In these NGO spaces, Ditsie made sure people of all LGBTQIA+ identities were included, made space for other women and, most importantly, pointed out the gaps in the movement’s dealings on class.
“It was a difficult space, too, because I was bringing up things that most people didn’t speak about. Meetings would be held in the evenings in Hillbrow. What does that mean about getting home to Soweto? That’s how Pride also got away from us. Because those meetings were being held deep in suburbia, where there were no taxis and in a time of no Uber. No one else would bring these things up. They would say not to make my issues everyone’s issues. Those are politics of exclusion. It was deep in the mix.”
The politics of Pride
Ditsie has since distanced herself from the Pride march (now Parade) that she helped create, backing away from the movement and its politics as a result of overwhelming personality politics, as she refers to it. She yearned for more.

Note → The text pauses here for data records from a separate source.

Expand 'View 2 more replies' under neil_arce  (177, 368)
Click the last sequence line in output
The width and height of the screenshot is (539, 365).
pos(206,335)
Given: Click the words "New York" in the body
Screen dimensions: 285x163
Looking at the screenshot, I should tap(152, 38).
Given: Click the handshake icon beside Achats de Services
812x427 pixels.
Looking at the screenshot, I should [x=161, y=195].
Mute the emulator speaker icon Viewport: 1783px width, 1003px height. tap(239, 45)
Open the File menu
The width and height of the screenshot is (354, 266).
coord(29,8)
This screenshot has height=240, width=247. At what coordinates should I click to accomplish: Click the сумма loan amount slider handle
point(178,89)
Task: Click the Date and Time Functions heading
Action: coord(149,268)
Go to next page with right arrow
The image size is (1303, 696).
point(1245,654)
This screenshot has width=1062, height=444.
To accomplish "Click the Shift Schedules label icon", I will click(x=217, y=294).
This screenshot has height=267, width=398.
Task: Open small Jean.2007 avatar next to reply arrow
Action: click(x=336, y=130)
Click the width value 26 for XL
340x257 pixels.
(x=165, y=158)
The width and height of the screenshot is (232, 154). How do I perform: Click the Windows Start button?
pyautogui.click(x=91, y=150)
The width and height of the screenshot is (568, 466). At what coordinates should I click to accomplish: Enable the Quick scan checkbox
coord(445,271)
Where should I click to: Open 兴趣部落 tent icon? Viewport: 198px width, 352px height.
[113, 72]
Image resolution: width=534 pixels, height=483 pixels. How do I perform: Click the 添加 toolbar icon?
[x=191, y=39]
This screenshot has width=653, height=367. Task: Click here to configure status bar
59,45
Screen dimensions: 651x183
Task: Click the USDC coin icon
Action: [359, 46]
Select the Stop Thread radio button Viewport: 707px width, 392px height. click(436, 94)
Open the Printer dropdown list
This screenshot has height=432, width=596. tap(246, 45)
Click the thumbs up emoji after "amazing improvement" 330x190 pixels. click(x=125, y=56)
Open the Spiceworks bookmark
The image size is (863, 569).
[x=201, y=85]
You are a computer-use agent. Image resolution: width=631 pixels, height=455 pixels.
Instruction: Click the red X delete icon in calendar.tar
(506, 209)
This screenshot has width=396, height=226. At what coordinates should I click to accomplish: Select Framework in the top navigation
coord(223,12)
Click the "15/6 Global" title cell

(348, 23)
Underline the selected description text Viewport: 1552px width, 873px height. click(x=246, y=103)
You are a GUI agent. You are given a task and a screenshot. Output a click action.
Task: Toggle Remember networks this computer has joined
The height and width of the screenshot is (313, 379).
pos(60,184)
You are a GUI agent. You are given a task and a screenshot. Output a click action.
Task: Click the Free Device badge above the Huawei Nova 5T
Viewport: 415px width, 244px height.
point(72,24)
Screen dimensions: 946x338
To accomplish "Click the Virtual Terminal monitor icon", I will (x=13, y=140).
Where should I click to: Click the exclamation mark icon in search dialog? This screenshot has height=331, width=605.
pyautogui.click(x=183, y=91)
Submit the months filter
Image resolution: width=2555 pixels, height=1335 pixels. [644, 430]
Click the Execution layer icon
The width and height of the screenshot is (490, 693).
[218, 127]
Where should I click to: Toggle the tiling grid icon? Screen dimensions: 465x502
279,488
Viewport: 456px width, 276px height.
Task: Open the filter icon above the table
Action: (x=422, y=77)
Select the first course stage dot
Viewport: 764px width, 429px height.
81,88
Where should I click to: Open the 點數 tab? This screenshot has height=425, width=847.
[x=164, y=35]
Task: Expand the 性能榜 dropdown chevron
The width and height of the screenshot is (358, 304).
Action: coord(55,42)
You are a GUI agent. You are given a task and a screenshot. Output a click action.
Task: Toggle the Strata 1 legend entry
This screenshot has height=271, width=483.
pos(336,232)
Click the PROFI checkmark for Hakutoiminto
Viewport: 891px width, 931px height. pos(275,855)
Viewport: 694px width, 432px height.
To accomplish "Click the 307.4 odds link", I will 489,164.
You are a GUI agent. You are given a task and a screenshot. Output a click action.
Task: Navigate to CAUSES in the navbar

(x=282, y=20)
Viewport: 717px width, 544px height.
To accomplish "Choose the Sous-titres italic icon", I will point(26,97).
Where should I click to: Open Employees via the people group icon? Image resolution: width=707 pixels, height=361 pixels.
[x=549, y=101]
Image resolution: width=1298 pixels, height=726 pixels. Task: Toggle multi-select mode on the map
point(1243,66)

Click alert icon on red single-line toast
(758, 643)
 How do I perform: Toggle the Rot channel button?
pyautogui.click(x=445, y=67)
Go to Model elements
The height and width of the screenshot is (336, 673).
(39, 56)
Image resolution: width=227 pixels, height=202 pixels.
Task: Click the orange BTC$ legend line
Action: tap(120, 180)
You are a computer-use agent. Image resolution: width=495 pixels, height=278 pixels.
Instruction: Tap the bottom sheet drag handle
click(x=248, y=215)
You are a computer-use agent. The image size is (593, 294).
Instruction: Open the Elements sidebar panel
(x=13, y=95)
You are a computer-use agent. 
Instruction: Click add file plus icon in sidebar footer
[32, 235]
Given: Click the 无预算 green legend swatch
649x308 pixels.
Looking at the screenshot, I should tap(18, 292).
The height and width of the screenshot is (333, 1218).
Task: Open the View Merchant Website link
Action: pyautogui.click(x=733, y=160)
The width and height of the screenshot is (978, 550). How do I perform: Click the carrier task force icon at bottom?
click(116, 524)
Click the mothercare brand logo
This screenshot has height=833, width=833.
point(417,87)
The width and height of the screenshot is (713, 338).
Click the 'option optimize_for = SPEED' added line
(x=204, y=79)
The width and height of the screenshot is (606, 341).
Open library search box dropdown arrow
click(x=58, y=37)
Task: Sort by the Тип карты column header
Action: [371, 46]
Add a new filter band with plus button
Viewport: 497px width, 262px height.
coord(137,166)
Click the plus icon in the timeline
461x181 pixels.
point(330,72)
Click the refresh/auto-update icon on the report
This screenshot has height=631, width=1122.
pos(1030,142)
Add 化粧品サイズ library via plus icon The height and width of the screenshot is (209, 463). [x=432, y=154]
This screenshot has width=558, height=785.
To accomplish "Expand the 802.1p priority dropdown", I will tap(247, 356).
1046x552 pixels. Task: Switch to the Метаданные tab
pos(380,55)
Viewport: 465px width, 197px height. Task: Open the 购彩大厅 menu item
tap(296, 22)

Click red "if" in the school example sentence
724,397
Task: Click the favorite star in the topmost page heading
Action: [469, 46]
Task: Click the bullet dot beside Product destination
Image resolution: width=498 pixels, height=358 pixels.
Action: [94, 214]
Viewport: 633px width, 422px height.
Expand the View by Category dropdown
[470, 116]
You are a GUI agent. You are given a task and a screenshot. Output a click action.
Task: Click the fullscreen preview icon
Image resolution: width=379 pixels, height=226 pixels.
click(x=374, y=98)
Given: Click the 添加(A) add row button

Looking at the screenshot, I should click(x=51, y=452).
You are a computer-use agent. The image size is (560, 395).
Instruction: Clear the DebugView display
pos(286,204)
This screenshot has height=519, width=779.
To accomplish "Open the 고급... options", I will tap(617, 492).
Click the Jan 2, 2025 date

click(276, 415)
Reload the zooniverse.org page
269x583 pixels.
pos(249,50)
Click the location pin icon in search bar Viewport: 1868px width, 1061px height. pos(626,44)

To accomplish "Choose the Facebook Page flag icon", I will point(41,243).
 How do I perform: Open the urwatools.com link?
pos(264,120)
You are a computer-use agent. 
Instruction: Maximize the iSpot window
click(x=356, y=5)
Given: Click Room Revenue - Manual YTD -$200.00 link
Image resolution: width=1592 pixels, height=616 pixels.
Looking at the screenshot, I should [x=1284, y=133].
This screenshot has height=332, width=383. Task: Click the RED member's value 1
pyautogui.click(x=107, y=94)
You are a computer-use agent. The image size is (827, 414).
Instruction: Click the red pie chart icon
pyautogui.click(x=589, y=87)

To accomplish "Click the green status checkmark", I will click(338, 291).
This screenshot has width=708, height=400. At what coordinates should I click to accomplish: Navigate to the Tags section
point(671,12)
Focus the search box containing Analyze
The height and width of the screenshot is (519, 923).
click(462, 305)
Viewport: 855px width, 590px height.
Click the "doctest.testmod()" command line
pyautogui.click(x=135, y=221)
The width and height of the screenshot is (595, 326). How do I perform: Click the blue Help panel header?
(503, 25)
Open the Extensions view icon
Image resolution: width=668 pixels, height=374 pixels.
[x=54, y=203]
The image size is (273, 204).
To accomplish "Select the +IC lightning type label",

“Who was I outside the politics? Where was my career? I always thought I would become a musician but in my activism, I even stopped playing the bass, learning the guitar. I was so focused, an actor and writer for years. I was all of those things and that stopped. I dedicated my entire life to a movement.”
She looks back honestly at the time when her activist life was at its peak, aware of her depression and the toll it took being a high-profile person while struggling to make ends meet on her grandmother’s pension. “The cost of activism…” she says heavily. When asked if she was at her happiest while in her twenties, in what many may see as the peak of her career, she opens up about living with depression.
“In the beginning, it was exciting. I was fighting a cause. It was real. It was tangible. My mind, body and soul was in it. But living on the mercy of people was exhausting to me. I think that’s what eventually took its toll. I started having to ask myself who I am outside of the activism.
“By the time I hit 27, depression had been kicking my ass so bad. I was walking around smiling a lot. Then I’d get home and lock the door and nobody would see me for a week. I was unemployed and broke and had no idea what I was doing anymore.
“When people talk of depression and anxiety, they often say, ‘But you had everything! You were famous, you had a family that loved you, friends.’ That’s when I felt even more guilty. Because I should’ve been okay and kept giving myself a hard time, ‘You should be okay.’ But it was a lot. It was not a happy time.”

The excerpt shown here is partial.